Profesjonalny pokaz mody
Kolejny dzień w Mielnie również nie rozpieszczał uczestników marzących o karierze modeli. Wszyscy zostali dobrani w pary, a ich zadaniem była jak najlepsza prezentacja na wybiegu. Oczywiście organizatorzy pokazu mody zadbali o to, aby przed sceną pojawiła się publiczność, a za kulisami pracował sztab profesjonalistów . Niestety, nie wszyscy byli zadowoleni z współpracy z ekspertami. 20-letni gdynianin uznał, że nie odpowiadają mu kostiumy, jakie zostały wybrane dla niego przez stylistę. Stwierdził, że nie zamierza wyglądać jak pajac, a lepsze ubrania ma w swojej torbie. Ostatecznie na wybiegu pojawił się w stroju, który sam zaakceptował. Dostał jednak ostrzeżenie, że na tym etapie programu i swojej kariery nie ma prawa kaprysić i utrudniać swoim zachowaniem pracy innym. A jak wyglądały przygotowania pań? Równie nerwowo. Ciasne szpilki i "znikające" kreacje były na porządku dziennym.
- Stresowałam się zwłaszcza wymianą ubrań. Jedna dziewczyna miała moją suknię, druga moje buty - narzekała jedna z uczestniczek.

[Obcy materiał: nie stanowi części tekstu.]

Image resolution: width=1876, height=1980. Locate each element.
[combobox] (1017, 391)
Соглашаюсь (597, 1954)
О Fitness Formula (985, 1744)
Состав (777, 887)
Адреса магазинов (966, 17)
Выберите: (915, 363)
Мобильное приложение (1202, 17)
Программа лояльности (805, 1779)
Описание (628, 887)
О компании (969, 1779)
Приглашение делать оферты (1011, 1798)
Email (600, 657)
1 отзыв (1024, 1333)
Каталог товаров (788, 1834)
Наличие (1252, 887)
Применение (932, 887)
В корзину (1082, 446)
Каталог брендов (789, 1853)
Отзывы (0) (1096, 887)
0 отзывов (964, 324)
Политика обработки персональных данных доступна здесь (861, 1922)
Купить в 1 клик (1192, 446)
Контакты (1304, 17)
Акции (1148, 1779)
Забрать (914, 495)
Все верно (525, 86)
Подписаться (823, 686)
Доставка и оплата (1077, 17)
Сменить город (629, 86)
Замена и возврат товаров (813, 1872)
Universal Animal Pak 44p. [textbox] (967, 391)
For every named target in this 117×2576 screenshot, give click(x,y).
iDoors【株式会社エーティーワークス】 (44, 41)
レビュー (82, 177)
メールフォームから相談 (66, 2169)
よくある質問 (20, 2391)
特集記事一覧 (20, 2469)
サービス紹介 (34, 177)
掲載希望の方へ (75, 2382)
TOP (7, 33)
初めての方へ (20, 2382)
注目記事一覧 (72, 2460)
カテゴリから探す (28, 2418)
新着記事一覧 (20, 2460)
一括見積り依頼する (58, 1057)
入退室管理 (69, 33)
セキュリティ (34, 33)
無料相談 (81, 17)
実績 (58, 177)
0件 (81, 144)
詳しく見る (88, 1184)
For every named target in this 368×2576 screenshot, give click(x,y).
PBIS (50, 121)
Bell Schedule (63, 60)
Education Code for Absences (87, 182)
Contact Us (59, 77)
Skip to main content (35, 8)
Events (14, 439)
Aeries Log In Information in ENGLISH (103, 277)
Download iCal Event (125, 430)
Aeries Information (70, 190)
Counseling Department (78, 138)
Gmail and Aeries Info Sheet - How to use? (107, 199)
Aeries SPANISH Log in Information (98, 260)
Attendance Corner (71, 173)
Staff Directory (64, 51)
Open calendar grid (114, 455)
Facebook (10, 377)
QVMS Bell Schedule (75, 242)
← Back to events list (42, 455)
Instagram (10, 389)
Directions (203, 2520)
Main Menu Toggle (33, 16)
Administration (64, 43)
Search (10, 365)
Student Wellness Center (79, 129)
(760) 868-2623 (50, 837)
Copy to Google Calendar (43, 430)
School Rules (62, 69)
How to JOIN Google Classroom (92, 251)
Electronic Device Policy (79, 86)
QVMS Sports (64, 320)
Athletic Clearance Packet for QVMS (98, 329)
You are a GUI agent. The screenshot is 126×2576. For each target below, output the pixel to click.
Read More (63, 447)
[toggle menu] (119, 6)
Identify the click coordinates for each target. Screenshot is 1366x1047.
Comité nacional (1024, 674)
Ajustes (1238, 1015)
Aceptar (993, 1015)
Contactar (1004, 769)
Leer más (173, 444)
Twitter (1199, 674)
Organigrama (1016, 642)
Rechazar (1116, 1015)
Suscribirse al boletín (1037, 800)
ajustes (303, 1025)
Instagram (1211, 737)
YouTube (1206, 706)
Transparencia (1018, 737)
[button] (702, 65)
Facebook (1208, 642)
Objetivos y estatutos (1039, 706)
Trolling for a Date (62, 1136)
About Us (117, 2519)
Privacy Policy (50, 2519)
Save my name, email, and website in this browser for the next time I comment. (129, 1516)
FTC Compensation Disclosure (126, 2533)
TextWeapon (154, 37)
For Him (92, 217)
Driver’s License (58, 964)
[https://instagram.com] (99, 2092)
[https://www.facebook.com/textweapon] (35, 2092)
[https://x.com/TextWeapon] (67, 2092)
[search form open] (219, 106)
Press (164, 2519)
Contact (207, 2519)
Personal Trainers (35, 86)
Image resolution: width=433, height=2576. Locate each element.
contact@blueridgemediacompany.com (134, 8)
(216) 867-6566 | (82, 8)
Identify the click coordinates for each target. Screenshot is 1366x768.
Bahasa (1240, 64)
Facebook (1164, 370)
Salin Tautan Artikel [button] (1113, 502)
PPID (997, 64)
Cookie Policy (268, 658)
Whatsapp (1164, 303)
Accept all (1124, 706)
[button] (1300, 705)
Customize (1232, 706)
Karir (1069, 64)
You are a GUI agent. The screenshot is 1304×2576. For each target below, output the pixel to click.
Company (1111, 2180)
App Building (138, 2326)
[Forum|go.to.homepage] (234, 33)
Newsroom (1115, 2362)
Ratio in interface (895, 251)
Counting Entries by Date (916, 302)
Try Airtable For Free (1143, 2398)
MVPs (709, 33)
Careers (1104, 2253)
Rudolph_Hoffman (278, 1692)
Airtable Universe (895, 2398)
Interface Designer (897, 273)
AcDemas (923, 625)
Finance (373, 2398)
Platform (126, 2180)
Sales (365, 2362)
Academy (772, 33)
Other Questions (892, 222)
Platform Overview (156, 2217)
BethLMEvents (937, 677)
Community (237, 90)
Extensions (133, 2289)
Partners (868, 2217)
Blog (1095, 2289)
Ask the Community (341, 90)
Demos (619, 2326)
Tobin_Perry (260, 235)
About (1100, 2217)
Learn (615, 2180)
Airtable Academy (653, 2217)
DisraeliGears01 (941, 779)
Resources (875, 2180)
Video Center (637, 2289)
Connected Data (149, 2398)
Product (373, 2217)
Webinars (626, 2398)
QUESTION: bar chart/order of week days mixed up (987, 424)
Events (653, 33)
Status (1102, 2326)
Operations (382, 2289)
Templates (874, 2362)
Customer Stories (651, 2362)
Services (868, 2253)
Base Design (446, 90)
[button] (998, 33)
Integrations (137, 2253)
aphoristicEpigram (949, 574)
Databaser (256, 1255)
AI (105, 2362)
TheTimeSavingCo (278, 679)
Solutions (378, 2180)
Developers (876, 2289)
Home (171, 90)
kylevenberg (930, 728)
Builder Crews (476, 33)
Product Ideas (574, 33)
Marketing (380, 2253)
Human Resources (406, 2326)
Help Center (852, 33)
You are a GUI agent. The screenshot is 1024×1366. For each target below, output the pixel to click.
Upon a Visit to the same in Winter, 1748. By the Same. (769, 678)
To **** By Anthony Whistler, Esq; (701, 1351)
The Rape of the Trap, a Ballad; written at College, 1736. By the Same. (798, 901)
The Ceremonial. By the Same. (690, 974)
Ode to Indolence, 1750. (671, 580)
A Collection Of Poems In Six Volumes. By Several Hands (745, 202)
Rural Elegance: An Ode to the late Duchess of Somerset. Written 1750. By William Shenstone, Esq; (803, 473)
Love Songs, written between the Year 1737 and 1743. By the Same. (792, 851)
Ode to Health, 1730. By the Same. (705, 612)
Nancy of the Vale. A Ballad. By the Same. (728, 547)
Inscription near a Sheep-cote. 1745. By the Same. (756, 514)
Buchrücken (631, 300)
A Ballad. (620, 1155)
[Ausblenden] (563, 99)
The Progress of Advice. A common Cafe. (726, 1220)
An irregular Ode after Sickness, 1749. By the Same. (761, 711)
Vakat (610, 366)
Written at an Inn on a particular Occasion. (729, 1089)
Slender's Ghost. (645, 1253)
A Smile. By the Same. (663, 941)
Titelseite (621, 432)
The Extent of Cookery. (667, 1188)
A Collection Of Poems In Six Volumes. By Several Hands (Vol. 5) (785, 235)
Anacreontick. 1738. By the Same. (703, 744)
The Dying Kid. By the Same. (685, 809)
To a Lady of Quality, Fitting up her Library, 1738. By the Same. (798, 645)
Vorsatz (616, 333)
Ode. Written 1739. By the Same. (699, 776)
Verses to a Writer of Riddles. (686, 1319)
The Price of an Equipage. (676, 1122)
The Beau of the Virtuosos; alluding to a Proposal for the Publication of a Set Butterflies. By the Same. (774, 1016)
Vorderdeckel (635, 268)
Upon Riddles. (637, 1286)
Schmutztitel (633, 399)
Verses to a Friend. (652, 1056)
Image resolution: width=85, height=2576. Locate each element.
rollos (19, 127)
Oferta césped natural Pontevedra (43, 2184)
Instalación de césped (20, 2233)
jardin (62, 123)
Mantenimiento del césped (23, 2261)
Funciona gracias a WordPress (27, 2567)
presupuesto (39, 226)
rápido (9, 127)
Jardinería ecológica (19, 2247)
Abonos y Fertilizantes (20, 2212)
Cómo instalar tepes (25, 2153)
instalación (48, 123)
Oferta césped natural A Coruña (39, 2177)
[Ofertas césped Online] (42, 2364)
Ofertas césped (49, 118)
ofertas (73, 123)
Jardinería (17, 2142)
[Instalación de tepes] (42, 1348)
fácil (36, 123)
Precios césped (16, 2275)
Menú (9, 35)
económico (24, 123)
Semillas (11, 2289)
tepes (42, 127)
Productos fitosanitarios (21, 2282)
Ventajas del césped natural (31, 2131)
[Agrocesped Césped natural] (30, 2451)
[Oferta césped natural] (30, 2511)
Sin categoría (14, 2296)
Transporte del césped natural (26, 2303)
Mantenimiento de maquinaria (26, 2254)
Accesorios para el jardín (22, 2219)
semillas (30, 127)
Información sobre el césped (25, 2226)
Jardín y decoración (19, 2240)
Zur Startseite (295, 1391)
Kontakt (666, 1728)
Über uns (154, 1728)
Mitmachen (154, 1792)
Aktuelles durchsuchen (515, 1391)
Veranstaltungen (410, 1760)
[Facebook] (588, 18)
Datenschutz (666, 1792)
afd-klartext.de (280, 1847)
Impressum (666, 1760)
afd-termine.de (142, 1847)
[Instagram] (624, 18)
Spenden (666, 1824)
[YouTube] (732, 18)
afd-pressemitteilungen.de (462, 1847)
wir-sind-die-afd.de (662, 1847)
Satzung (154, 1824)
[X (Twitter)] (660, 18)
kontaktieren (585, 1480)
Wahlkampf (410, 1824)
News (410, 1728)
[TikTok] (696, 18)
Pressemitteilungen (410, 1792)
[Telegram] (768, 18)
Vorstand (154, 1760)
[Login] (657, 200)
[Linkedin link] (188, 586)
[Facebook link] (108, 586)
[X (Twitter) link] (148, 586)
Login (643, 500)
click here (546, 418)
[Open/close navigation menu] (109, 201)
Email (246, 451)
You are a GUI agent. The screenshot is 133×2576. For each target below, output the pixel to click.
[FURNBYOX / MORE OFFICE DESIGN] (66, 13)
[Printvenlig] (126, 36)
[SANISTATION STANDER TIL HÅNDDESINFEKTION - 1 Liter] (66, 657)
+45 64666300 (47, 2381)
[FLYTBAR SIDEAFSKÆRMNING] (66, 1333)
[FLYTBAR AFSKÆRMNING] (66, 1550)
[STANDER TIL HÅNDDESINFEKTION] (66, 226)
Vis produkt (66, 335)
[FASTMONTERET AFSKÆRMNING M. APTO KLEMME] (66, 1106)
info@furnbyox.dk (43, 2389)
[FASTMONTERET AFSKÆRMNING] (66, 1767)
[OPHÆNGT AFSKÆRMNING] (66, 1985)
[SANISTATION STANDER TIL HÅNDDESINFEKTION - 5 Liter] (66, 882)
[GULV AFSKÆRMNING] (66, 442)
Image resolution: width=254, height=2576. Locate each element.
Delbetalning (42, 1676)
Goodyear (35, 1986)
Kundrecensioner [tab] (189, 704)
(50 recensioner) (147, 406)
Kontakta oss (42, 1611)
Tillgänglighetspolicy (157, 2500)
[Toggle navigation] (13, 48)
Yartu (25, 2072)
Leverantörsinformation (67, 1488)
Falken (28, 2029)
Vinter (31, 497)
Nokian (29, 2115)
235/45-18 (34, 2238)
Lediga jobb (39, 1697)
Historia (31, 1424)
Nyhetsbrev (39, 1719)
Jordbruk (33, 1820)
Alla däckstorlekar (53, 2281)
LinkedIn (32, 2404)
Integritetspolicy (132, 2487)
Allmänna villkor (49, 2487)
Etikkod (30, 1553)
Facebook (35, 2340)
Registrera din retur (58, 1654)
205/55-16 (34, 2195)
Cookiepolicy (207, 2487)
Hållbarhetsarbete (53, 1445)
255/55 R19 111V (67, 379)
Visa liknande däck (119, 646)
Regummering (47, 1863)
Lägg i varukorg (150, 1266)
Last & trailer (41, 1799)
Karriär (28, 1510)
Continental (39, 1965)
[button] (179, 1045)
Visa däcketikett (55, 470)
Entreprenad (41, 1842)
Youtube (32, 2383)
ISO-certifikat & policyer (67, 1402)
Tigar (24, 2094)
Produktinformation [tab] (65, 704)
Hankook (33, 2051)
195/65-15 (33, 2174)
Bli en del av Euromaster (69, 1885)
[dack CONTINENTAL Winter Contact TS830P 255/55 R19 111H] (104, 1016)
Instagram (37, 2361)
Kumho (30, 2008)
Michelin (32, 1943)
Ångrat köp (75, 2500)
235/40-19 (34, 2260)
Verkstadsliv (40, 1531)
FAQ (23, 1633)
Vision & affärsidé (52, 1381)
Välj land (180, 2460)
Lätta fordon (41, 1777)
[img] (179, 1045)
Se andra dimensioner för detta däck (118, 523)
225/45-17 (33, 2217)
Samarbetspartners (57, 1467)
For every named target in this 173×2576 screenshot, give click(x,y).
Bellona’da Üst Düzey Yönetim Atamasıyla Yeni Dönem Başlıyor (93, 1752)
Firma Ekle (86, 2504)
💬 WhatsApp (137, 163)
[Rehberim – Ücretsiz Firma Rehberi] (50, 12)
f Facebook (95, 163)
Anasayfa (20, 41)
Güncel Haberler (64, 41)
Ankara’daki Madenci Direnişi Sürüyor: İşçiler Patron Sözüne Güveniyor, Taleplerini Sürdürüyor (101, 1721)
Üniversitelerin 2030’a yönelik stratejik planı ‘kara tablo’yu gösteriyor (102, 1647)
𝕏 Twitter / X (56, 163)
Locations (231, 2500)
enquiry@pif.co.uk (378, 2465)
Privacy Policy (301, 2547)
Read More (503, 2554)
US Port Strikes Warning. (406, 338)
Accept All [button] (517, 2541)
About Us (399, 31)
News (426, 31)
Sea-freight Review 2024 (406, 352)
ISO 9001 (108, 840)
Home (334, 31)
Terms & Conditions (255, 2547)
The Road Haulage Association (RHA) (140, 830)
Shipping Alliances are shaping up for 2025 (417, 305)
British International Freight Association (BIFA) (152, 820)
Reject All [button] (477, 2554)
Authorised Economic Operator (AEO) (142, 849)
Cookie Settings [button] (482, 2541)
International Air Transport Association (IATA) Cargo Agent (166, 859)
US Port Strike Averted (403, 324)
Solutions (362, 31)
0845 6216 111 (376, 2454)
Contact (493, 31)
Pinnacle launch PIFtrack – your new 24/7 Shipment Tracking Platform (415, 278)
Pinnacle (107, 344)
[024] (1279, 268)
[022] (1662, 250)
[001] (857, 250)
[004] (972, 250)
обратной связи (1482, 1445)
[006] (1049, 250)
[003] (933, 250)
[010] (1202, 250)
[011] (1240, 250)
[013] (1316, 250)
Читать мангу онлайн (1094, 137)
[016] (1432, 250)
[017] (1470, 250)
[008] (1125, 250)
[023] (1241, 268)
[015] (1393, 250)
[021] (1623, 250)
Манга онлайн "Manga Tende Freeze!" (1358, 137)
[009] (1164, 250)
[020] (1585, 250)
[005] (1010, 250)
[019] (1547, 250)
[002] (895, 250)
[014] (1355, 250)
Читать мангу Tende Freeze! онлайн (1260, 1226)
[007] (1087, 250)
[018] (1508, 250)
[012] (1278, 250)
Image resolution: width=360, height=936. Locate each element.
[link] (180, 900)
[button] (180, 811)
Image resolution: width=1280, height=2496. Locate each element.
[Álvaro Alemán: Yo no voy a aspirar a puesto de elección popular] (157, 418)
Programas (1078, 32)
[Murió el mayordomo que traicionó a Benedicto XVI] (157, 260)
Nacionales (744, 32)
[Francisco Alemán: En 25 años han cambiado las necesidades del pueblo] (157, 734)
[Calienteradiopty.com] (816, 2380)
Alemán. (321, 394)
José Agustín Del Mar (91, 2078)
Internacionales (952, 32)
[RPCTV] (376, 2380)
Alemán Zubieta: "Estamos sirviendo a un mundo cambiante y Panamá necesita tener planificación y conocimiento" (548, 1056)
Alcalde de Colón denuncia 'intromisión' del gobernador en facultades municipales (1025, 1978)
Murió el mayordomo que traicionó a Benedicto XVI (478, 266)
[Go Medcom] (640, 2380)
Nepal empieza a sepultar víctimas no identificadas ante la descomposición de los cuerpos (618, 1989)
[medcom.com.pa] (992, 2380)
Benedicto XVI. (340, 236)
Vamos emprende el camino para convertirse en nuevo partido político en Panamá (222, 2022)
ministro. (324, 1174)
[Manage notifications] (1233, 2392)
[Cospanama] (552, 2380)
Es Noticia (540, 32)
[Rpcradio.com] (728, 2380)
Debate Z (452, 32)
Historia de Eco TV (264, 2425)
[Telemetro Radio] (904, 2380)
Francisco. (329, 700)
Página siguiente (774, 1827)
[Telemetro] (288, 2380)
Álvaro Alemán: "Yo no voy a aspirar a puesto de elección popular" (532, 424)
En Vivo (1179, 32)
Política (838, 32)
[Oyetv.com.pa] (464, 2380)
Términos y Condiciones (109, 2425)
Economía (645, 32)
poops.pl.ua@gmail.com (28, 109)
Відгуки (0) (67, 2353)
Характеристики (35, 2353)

Mimo że ostateczny pokaz nie przypominał rewii Victoria's Secret, to jurorom udało się wyłonić zwycięzcę. Został nim Michał Baryza. Uczestnik i jedna wybrana przez niego osoba (kolega Alan) w nagrodę spędzili nocleg w luksusowym apartamencie. Pozostali kandydaci wrócili na plażę.